Problem 1 ▸ In the passage on organizational readiness, what role should leaders assume to drive the mindset shift?
Problem 2 ▸ Please continue the passage on organizational readiness from where it stops.

Text ▸
We can observe similar examples of large-scale capability investments at the financial institutions acquiring or partnering with fintech companies to accelerate their readiness and meet their digital agenda. Whether developed in house or outsourced, having the required capabilities to meet your strategic goals is non-negotiable – it is, for the most part, what determines execution success.

3. Adopt a Learning Mindset.

In these VUCA times, what made you ready in the past might not work in the future. A learning mindset, therefore, plays a significant role in ensuring the organization, and its people, are always ready to adapt. Leaders should assume the role of chief knowledge curators to drive this mindset shift.

On any given day, we have hundreds of valuable ideas we’d like to share. Organizations can deploy simple methods to mine, curate and distribute them throughout the organization to drive the overall corporate mission. The key is to ensure this process is an authentic experience that is encouraged throughout the company, which begins with the CEO.

Data ▸
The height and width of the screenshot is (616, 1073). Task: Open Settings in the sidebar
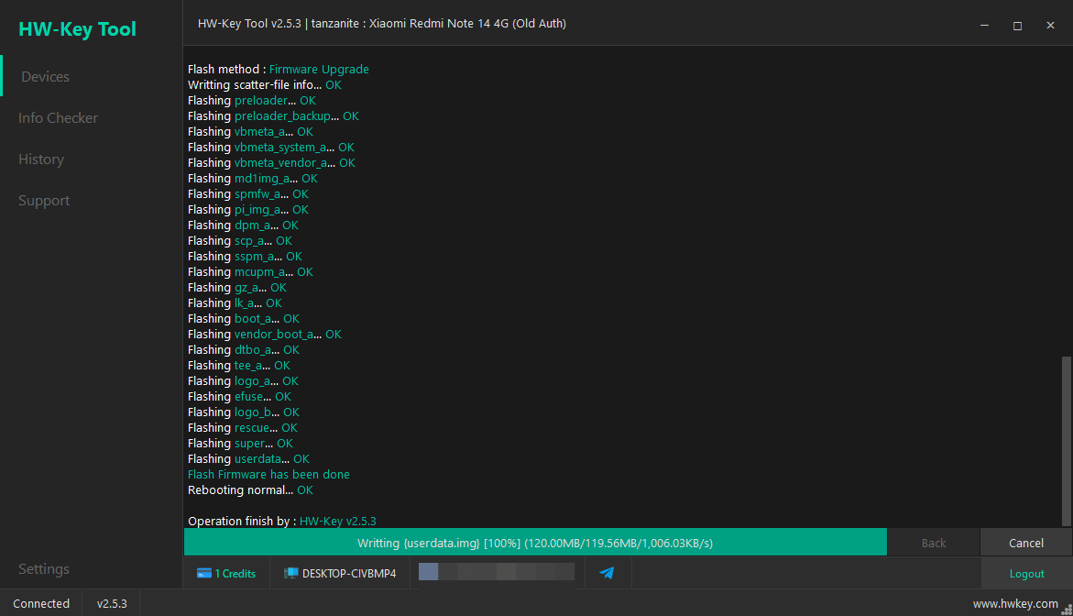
==
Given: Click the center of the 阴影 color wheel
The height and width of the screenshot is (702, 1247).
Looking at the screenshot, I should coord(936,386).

Answer box 1 ▸ Chief knowledge curators.

Answer box 2 ▸
How does readiness and continuous learning impact innovation? Bob Rosenfeld, founder and CEO of Idea Connection Systems Inc., believes that leaders must look beyond the techniques (strategy) and results of innovation (execution) to the principles of sustained innovation. He writes, “The most important aspects of innovation are not readily apparent. To become successful, the invisible must be made visible.” This mindset can hardwire readiness into the company’s DNA.

Making execution readiness a visible constant is, perhaps, the biggest challenge a company could face. It’s easy to say, “We’ve been here before, and our top people have all the required key capabilities. We are leading anyway, so let’s continue with business as usual.” Sustaining a maturity mindset through execution readiness is not easy, especially when you are successful at what you do.

4. Institutionalize the Culture of Execution Readiness.

The late management consultant and writer Peter Drucker is famous for saying, “Culture eats strategy for breakfast.” Edgar Schein, the “grandfather” of the role of culture in organizations, talks about an organization’s cultural DNA, which defines what is essential in an organization and drives human behavior. For organizations to achieve sustained value, readiness needs to form part of their culture. Making execution readiness part of the culture requires three critical elements:

First, it needs to form part of the execution scoreboard. In other words, when executives report on their targets, they should also report on the level of readiness. In fact, they should report on readiness before reporting on targets, as there should be a direct correlation between readiness and execution.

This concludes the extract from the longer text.